#### [DATA EXTRACT]
-=-=-=-=-

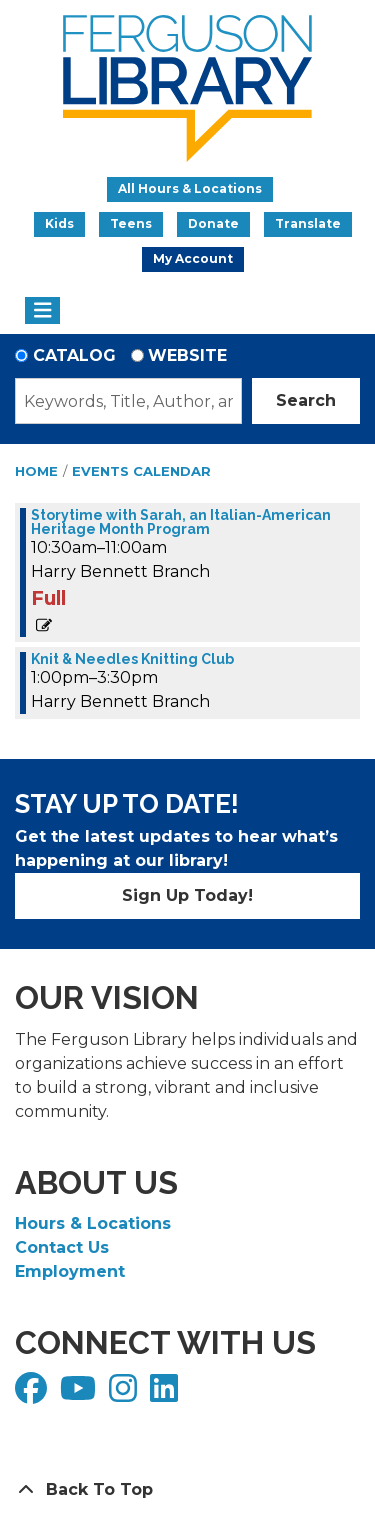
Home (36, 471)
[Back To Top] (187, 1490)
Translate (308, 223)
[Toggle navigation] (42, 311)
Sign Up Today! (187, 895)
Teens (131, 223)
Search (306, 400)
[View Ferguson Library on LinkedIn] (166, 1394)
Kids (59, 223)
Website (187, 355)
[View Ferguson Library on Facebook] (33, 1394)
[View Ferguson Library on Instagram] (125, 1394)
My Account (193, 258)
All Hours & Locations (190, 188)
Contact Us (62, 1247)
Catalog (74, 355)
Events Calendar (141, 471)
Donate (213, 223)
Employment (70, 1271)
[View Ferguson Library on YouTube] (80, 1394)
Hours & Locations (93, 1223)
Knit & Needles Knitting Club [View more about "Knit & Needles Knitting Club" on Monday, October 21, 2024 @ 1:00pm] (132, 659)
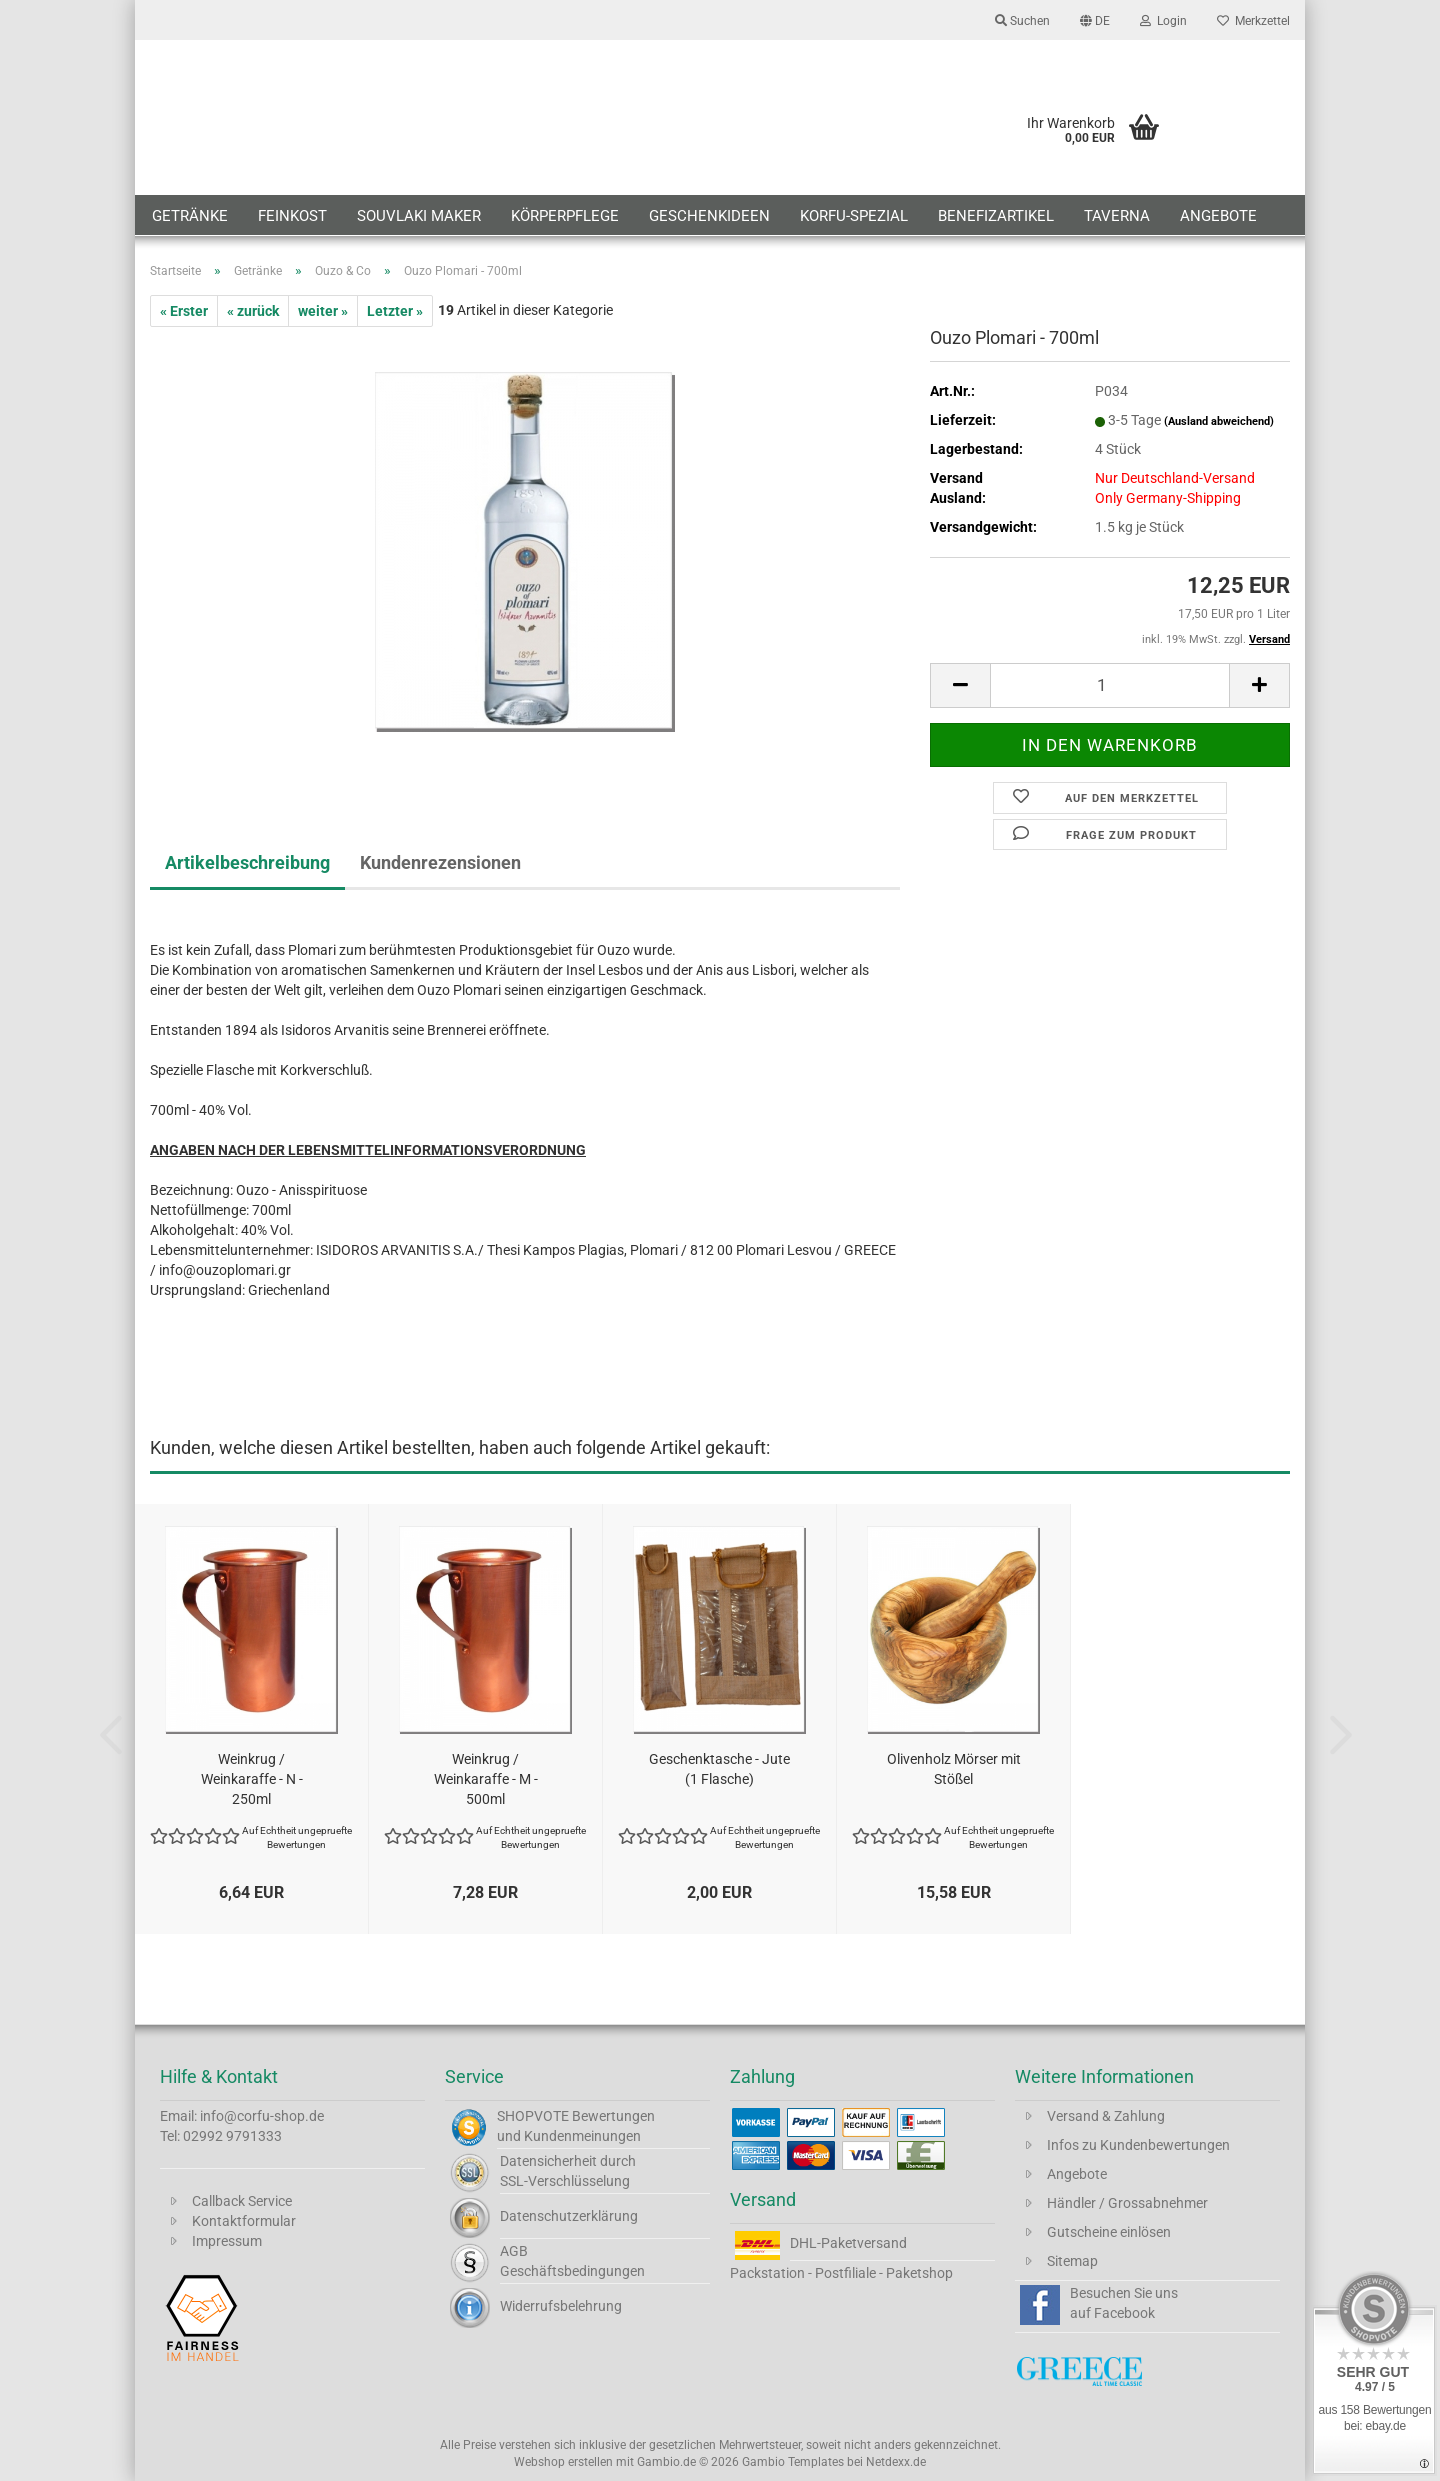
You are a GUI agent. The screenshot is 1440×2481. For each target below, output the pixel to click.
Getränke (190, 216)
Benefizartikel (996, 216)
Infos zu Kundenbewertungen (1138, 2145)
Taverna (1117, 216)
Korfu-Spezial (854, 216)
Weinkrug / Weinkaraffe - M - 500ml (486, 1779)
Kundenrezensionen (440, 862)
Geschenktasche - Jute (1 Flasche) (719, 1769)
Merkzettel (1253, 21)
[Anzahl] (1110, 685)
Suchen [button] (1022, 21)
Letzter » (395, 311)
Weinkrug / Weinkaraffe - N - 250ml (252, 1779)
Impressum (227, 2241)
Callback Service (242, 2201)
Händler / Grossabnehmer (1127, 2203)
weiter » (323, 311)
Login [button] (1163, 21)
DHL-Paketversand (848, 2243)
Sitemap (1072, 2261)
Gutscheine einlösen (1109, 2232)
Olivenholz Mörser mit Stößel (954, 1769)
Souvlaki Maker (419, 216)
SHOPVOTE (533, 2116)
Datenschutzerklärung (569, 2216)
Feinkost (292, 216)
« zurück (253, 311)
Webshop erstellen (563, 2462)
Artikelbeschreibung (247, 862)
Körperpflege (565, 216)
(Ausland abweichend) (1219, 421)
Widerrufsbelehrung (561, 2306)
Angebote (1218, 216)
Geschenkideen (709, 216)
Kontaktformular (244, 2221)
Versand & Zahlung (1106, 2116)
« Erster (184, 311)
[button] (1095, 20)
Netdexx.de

-=-=-=-=-

Please repeat all the rows above word for word, from the first to the last, and leave the pictures out.

Home (36, 471)
[Back To Top] (187, 1490)
Translate (308, 223)
[Toggle navigation] (42, 311)
Sign Up Today! (187, 895)
Teens (131, 223)
Search (306, 400)
[View Ferguson Library on LinkedIn] (166, 1394)
Kids (59, 223)
Website (187, 355)
[View Ferguson Library on Facebook] (33, 1394)
[View Ferguson Library on Instagram] (125, 1394)
My Account (193, 258)
All Hours & Locations (190, 188)
Contact Us (62, 1247)
Catalog (74, 355)
Events Calendar (141, 471)
Donate (213, 223)
Employment (70, 1271)
[View Ferguson Library on YouTube] (80, 1394)
Hours & Locations (93, 1223)
Knit & Needles Knitting Club [View more about "Knit & Needles Knitting Club" on Monday, October 21, 2024 @ 1:00pm] (132, 659)
You are a GUI agent. The screenshot is 1440×2481. For each target below, output the pixel to click.
Getränke (190, 216)
Benefizartikel (996, 216)
Infos zu Kundenbewertungen (1138, 2145)
Taverna (1117, 216)
Korfu-Spezial (854, 216)
Weinkrug / Weinkaraffe - M - 500ml (486, 1779)
Kundenrezensionen (440, 862)
Geschenktasche - Jute (1 Flasche) (719, 1769)
Merkzettel (1253, 21)
[Anzahl] (1110, 685)
Suchen [button] (1022, 21)
Letzter » (395, 311)
Weinkrug / Weinkaraffe - N - 250ml (252, 1779)
Impressum (227, 2241)
Callback Service (242, 2201)
Händler / Grossabnehmer (1127, 2203)
weiter » (323, 311)
Login [button] (1163, 21)
DHL-Paketversand (848, 2243)
Sitemap (1072, 2261)
Gutscheine einlösen (1109, 2232)
Olivenholz Mörser mit Stößel (954, 1769)
Souvlaki Maker (419, 216)
SHOPVOTE (533, 2116)
Datenschutzerklärung (569, 2216)
Feinkost (292, 216)
« zurück (253, 311)
Webshop erstellen (563, 2462)
Artikelbeschreibung (247, 862)
Körperpflege (565, 216)
(Ausland abweichend) (1219, 421)
Widerrufsbelehrung (561, 2306)
Angebote (1218, 216)
Geschenkideen (709, 216)
Kontaktformular (244, 2221)
Versand & Zahlung (1106, 2116)
« Erster (184, 311)
[button] (1095, 20)
Netdexx.de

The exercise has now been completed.